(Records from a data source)
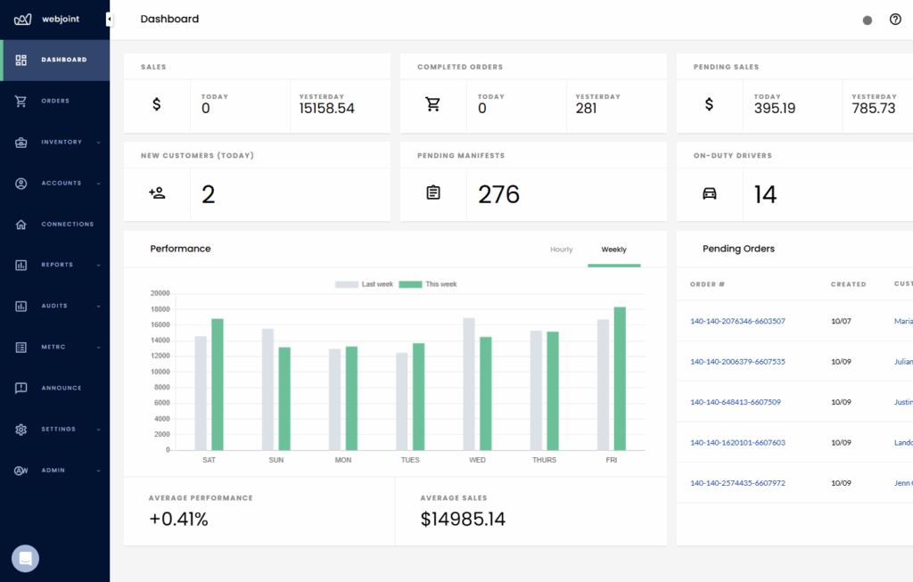Open order 140-140-648413-6607509
Viewport: 913px width, 582px height.
pyautogui.click(x=735, y=402)
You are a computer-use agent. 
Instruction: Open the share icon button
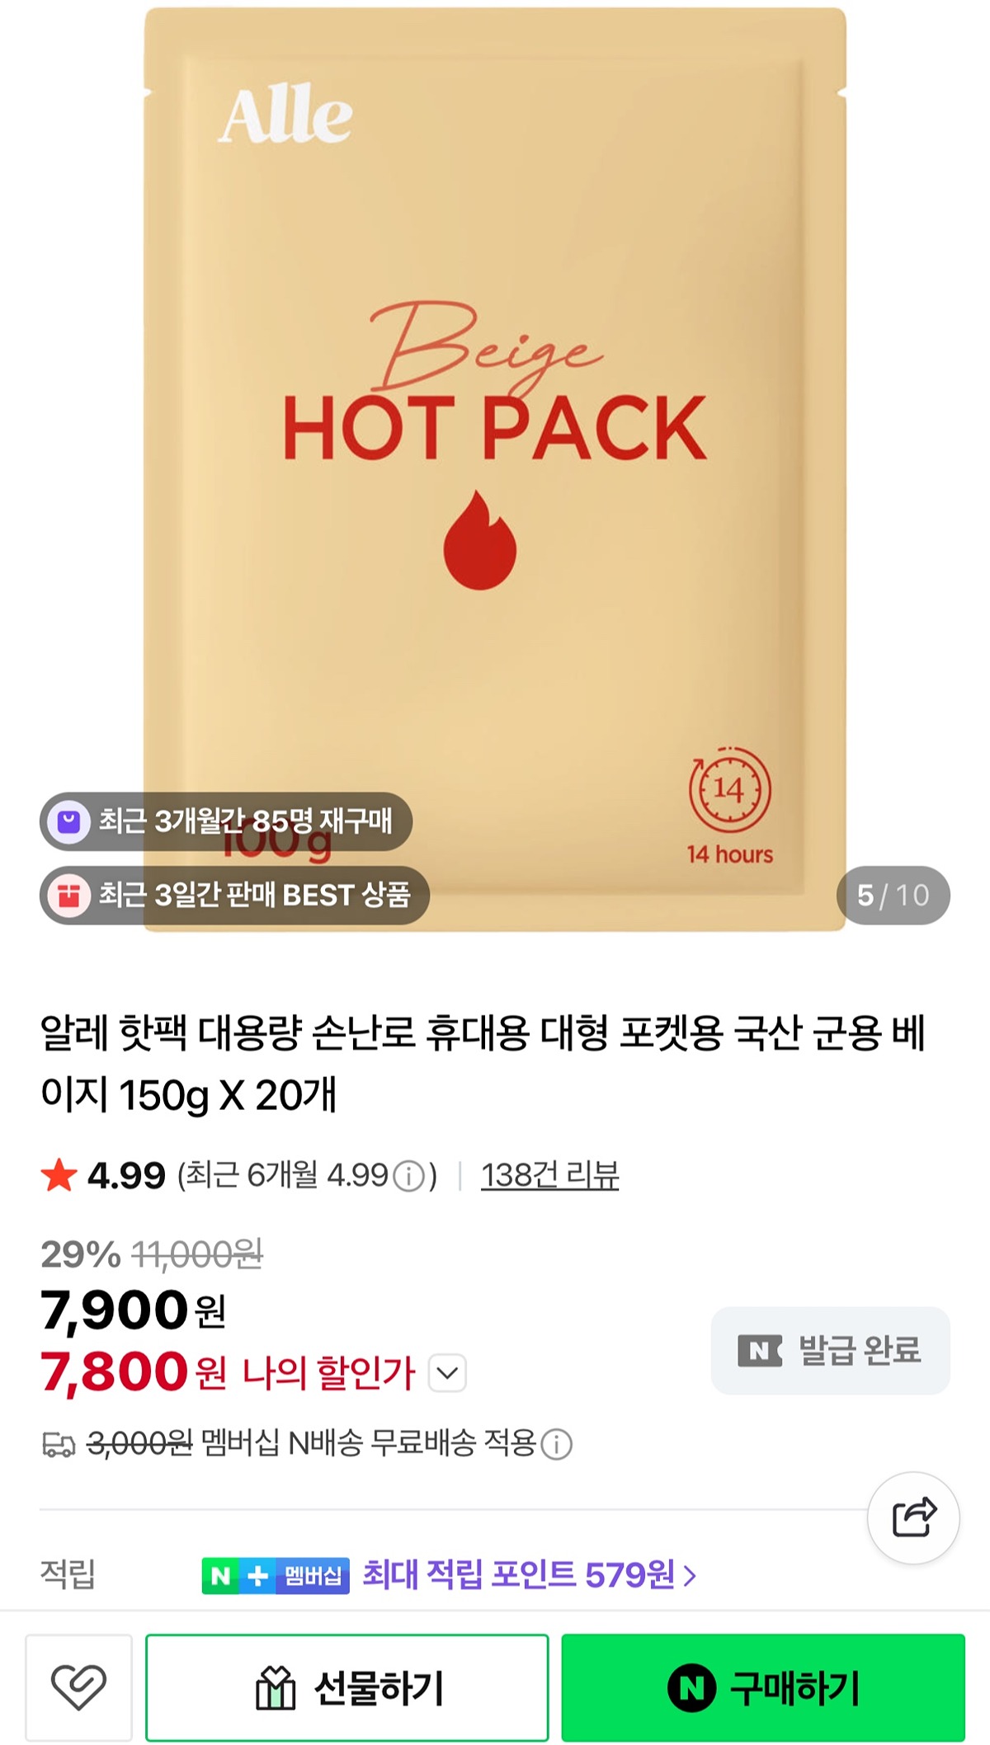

▸ What to do
Nothing but the lines from the one containing "You are a computer-use agent." through the final line of the entries above should be given again, each exactly as written; omit the pictures.

▸ Exercise answer
You are a computer-use agent. 
Instruction: Open the share icon button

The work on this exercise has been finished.